Ketamine sedation is not associated with clinically meaningful elevation of intraocular pressure

• Published in: The American journal of emergency medicine Vol. 30; no. 7; pp. 1215 - 1218
• Main Authors: Drayna, Patrick C., MD, Estrada, Cristina, MD, Wang, Wenli, MS, Saville, Benjamin R., PhD, Arnold, Donald H., MD, MPH
• Format: Journal Article
• Language: English
• Published: New York, NY Elsevier Inc 01.09.2012; Elsevier; Elsevier Limited
• Subjects: Adolescent; Agreements; Anesthesia; Anesthesia. Intensive care medicine. Transfusions. Cell therapy and gene therapy; Anesthetics, Dissociative - adverse effects; Biological and medical sciences; Child; Confidence intervals; Conscious Sedation - adverse effects; Emergency; Emergency medical care; Emergency Service, Hospital; Female; Glaucoma; Humans; Hypnotics. Sedatives; Injuries; Intensive care medicine; Intraocular Pressure - drug effects; Ketamine - adverse effects; Male; Medical sciences; Neuropharmacology; Pediatrics; Pharmacology.
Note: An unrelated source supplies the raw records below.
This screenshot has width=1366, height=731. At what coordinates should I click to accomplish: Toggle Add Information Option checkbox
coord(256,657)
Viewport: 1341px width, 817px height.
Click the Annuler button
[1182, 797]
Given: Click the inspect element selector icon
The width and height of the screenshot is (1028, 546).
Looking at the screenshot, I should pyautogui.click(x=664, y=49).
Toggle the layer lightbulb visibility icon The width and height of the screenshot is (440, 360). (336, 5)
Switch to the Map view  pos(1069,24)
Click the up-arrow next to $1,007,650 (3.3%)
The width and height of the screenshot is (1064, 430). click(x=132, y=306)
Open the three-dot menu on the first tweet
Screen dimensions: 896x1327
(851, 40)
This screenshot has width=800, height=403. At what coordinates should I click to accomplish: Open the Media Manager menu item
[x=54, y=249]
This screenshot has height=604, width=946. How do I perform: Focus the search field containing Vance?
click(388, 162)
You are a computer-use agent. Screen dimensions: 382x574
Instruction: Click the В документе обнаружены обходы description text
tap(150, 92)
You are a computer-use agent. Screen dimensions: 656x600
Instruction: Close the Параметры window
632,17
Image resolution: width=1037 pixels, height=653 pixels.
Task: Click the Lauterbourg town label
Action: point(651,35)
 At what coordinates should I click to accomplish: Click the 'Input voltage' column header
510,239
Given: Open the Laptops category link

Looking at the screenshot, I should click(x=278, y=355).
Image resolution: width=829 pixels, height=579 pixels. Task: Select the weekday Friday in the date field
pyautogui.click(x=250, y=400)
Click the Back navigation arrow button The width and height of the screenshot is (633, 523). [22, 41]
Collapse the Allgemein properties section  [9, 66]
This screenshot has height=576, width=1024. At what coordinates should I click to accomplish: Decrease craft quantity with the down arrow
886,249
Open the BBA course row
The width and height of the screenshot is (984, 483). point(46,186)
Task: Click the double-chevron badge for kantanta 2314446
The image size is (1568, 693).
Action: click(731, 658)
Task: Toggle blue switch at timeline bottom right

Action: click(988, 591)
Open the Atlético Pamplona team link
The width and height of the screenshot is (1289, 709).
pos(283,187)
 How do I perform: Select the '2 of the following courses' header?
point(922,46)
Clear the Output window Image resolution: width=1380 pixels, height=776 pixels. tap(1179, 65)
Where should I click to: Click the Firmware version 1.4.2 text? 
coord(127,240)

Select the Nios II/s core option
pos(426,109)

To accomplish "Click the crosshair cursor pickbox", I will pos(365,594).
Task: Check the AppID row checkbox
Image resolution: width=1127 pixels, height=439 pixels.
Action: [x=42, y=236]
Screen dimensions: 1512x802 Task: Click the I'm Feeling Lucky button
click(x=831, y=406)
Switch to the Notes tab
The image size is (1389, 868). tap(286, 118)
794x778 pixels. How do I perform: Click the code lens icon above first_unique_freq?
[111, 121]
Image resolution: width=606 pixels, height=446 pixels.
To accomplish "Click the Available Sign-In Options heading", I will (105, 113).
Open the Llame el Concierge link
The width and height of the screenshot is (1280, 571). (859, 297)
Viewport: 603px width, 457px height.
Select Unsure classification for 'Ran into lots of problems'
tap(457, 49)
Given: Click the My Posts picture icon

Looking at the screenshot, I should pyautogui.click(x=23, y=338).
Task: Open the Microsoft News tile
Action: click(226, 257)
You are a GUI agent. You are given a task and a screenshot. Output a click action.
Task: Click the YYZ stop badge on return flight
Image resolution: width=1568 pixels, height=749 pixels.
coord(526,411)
Drug treatments; Prospective Studies; Psychology. Psychoanalysis. Psychiatry; Psychopharmacology; Regression analysis; Studies; Time Factors; Eye disease; Intensive care; Ketamine; General anesthetic; Ocular hypertension; Glutamate receptor; Antagonist; Sedation; NMDA receptor; Resuscitation
• ISSN: 0735-6757; 1532-8171
• DOI: 10.1016/j.ajem.2011.06.001

Abstract Background Ketamine is widely used for procedural sedation, but there is limited knowledge on whether ketamine use is associated with elevated intraocular pressure (IOP). Objective The aim of this study was to examine whether there are clinically important elevations of IOP associated with ketamine use during pediatric procedural sedation. Methods We prospectively enrolled children without ocular abnormalities undergoing procedural sedation that included ketamine for nonperiorbital injuries. We measured IOP for each eye before and at 1, 3, 5, 15, and 30 minutes after initial intravenous ketamine administration. We performed Bland-Altman plots to determine if IOP measurements in both eyes were in agreement. Linear regression was used to model the mean IOP of both eyes as a function of time, dose, and age, with a robust sandwich estimator to account for repeated measures. Results Among 25 participants, median (interquartile range) age was 11 (9-12) years, and 18 (72%) were male. Median ketamine dose was 1.88 mg/kg (interquartile range, 1.43-2.03 mg/kg; range 0.96-4 mg/kg). Bland-Altman plots demonstrated a mean difference of IOP between eyes near zero at all time points. The largest predicted difference from baseline IOP occurred at 15 minutes, with an estimated change of 1.09 mm Hg (95% confidence interval, −0.37 to 2.55). The association between ketamine dose and mean IOP was not statistically significant or clinically meaningful ( P = .90; estimated slope, 0.119 [95% confidence interval, −1.71 to 1.95]). There were no clinically meaningful levels of increased measured average IOP reached at any time point. Conclusions At dosages of 4 mg/kg or less, there are not clinically meaningful associations of ketamine with elevation of IOP.